Exercise brief:
Working from the records below, repeat exactly the lines starting at the line that contains "Task: Switch to" and ending at the line that contains "The height and", inclusive.

======== Listed entries ========

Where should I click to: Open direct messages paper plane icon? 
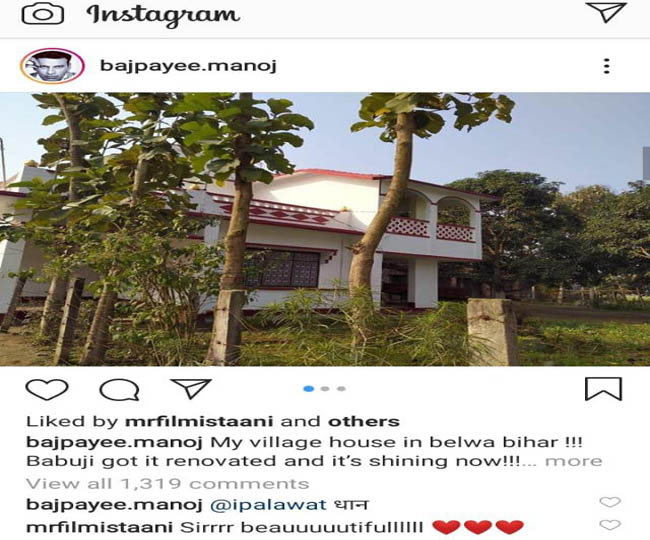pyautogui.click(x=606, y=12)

========
======== Listed entries ========

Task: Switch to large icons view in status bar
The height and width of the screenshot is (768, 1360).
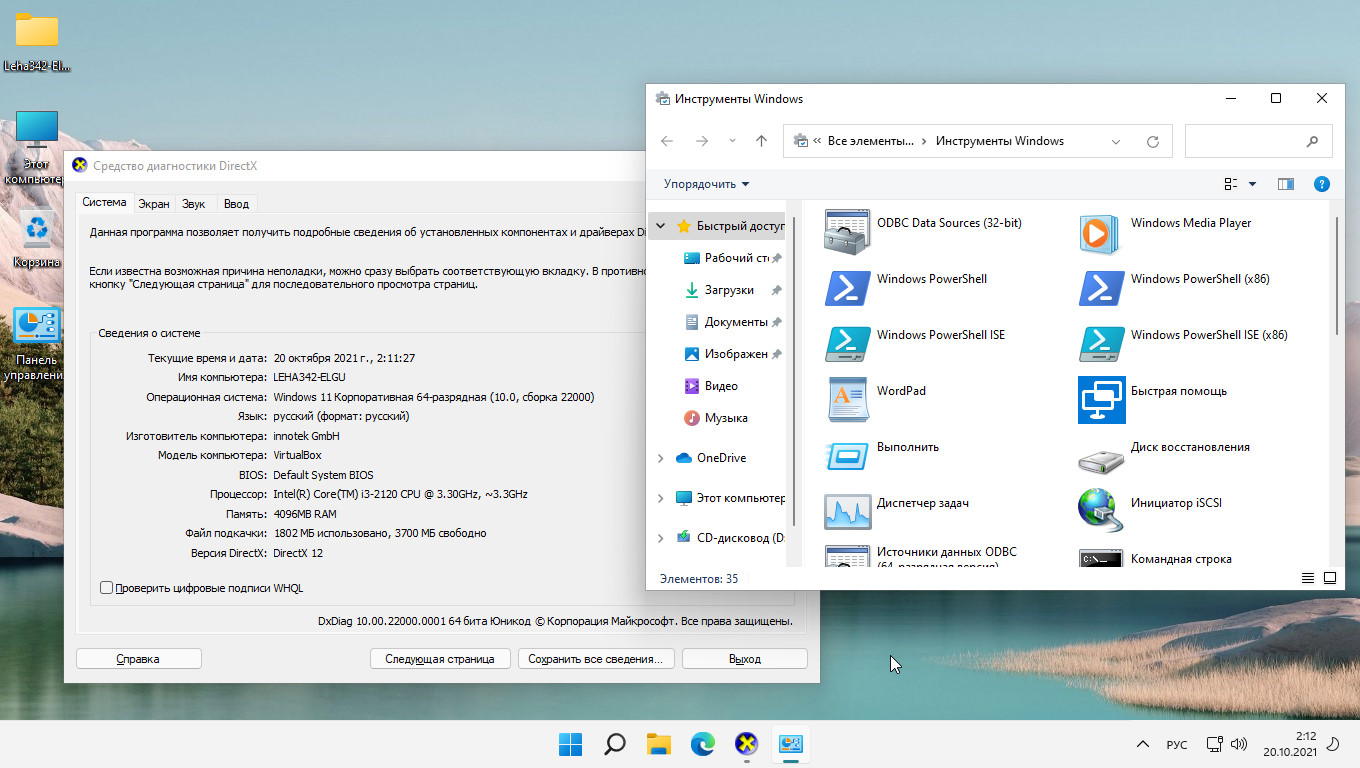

========
======== Listed entries ========

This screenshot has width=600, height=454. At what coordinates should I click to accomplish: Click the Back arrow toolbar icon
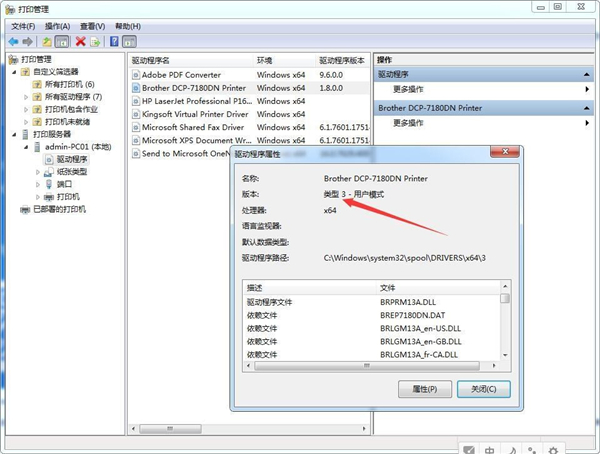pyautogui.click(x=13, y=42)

========

Written response:
Task: Switch to large icons view in status bar
The height and width of the screenshot is (768, 1360).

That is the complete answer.